Böhmdorfer zu Moser: "Jetzt san S' a bisserl verärgert"
Nach der Vorlage eines Dokuments Mosers regte sich Bömdorfer wieder über die Grünen-Abgeordnete auf. "Was wollen Sie aus dieser Urkunde? Sagen Sie mir wenigstens den Absatz, den Sie meinen", verlangte Böhmdorfer. Er habe unter anderem auch ein Vorkaufsrecht für das Justizzentrum herausverhandelt, schilderte der Ex-Justizminister und meinte zu Moser: "Jetzt san S' a bisserl verärgert."

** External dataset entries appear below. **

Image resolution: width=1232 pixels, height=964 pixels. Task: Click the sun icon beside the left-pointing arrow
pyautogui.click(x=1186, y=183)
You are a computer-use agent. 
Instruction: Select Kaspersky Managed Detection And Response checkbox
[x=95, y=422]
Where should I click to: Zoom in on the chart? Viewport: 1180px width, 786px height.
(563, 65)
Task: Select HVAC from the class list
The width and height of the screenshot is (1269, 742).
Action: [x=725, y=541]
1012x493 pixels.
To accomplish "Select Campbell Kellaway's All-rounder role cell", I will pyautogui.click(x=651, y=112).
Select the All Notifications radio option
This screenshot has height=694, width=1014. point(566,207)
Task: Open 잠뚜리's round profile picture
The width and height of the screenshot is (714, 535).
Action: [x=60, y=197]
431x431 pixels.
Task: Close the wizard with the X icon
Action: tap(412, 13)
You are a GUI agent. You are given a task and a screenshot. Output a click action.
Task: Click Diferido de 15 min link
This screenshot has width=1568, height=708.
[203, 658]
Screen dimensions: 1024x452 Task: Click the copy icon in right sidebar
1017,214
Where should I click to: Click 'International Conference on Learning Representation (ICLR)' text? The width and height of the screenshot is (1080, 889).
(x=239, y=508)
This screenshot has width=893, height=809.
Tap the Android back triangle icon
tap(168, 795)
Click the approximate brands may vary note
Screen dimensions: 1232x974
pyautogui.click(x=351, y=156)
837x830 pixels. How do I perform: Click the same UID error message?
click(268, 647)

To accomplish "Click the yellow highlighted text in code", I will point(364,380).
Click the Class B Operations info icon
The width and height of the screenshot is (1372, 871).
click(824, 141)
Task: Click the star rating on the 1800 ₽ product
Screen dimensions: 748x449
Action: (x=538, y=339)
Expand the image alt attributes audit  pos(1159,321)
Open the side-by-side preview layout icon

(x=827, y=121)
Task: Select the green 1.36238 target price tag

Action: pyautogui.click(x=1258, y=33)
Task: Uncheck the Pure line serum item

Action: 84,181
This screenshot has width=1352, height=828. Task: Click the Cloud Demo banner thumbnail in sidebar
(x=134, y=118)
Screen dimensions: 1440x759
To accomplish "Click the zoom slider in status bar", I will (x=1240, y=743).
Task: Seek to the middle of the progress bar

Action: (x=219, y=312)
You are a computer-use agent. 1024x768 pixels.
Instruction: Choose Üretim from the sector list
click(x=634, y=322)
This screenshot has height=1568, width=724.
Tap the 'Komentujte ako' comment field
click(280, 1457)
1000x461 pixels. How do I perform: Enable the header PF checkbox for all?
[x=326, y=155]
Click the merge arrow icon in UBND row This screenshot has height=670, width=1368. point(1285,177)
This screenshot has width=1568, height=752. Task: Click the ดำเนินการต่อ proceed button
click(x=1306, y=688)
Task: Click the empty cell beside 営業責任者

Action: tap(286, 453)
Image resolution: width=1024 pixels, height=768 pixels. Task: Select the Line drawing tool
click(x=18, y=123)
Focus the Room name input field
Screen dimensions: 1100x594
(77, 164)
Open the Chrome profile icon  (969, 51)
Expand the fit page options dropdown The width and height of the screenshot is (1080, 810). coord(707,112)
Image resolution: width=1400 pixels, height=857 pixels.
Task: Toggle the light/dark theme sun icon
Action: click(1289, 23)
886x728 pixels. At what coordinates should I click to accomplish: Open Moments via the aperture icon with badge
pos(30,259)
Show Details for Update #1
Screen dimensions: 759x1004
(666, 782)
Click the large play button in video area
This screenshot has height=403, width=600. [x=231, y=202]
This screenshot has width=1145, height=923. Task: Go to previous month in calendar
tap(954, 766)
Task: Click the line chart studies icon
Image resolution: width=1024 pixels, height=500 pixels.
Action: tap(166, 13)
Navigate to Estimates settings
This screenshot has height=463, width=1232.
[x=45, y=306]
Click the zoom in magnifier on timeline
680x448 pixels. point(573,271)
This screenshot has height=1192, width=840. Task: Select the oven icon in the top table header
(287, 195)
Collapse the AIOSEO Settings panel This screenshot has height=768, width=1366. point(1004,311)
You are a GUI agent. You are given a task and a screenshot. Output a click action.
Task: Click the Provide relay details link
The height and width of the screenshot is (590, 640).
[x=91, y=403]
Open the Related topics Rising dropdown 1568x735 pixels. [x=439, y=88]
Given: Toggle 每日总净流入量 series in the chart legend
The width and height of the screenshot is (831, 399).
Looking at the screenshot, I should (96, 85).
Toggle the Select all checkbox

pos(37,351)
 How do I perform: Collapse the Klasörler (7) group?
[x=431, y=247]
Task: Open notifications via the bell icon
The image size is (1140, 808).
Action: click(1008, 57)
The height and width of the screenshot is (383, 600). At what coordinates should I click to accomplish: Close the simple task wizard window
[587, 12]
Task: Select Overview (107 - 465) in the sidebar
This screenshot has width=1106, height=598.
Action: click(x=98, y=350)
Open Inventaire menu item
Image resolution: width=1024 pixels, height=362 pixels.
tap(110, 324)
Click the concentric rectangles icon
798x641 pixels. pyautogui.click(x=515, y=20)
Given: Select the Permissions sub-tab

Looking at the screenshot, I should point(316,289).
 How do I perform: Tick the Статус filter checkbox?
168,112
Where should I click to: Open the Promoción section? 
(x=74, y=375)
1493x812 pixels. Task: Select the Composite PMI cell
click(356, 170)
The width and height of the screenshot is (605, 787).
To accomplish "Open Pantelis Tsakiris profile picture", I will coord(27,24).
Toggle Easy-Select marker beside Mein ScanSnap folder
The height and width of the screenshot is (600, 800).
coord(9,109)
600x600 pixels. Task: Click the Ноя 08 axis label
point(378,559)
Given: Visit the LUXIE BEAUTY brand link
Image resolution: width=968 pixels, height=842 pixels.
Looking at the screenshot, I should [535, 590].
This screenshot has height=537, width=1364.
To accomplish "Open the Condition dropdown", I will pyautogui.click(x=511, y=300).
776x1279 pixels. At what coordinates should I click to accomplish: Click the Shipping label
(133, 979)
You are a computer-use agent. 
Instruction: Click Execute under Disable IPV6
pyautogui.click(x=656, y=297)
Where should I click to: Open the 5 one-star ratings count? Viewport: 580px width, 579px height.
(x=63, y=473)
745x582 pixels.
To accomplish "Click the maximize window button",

Der ehemalige Sektionsleiter Hermann Germ habe damals die Finanzierung des Projekts geprüft. "Es hat dazu keine bessere Alternative gegeben", verteidigte Böhmdorfer eindringlich seine "geborene Idee". Auf die Frage des ÖVP-Abgeordneten Erwin Hornek nach der Leistung von Walter Meischberger erklärte Böhmdorfer, dass er keine Kontakte mit Meischberger hatte. Er könne zu dessen Leistung nichts sagen. Das letzte Mal habe er vor mehreren Jahren Kontakt gehabt.

Plech kassierte doppelte Provision
Ernst Karl Plech kassierte beim "CityTower" gleich zweimal Provision: Vom Mieter, dem Justizministerium, flossen über 700.000 Euro, und vom Vermieter, dem Baukonzern Porr, erhielt er 520.000 Euro - netto. Insgesamt erhielt Plech also rund 1,2 Millionen Euro Provision, von der er an Walter Meischberger über 500.000 Euro weitergab. Warum Meischberger fast die Hälfte der Plech-Provision erhielt, darüber konnte Böhmdorfer keine Auskunft geben.

Auch von der Doppelmaklerschaft Plechs habe er damals nichts gewusst, sondern erst später erfahren. Im Wirtschaftsleben und gerade bei Maklern sei dies zwar nicht der Regelfall, komme aber immer wieder vor, meinte Böhmdorfer. Für das Entstehen eines Provisionsanspruchs sei die Doppelvertretung, also die Vertretung sowohl des Mieters als auch des Vermieters durch denselben Makler, ohnehin rechtlich egal.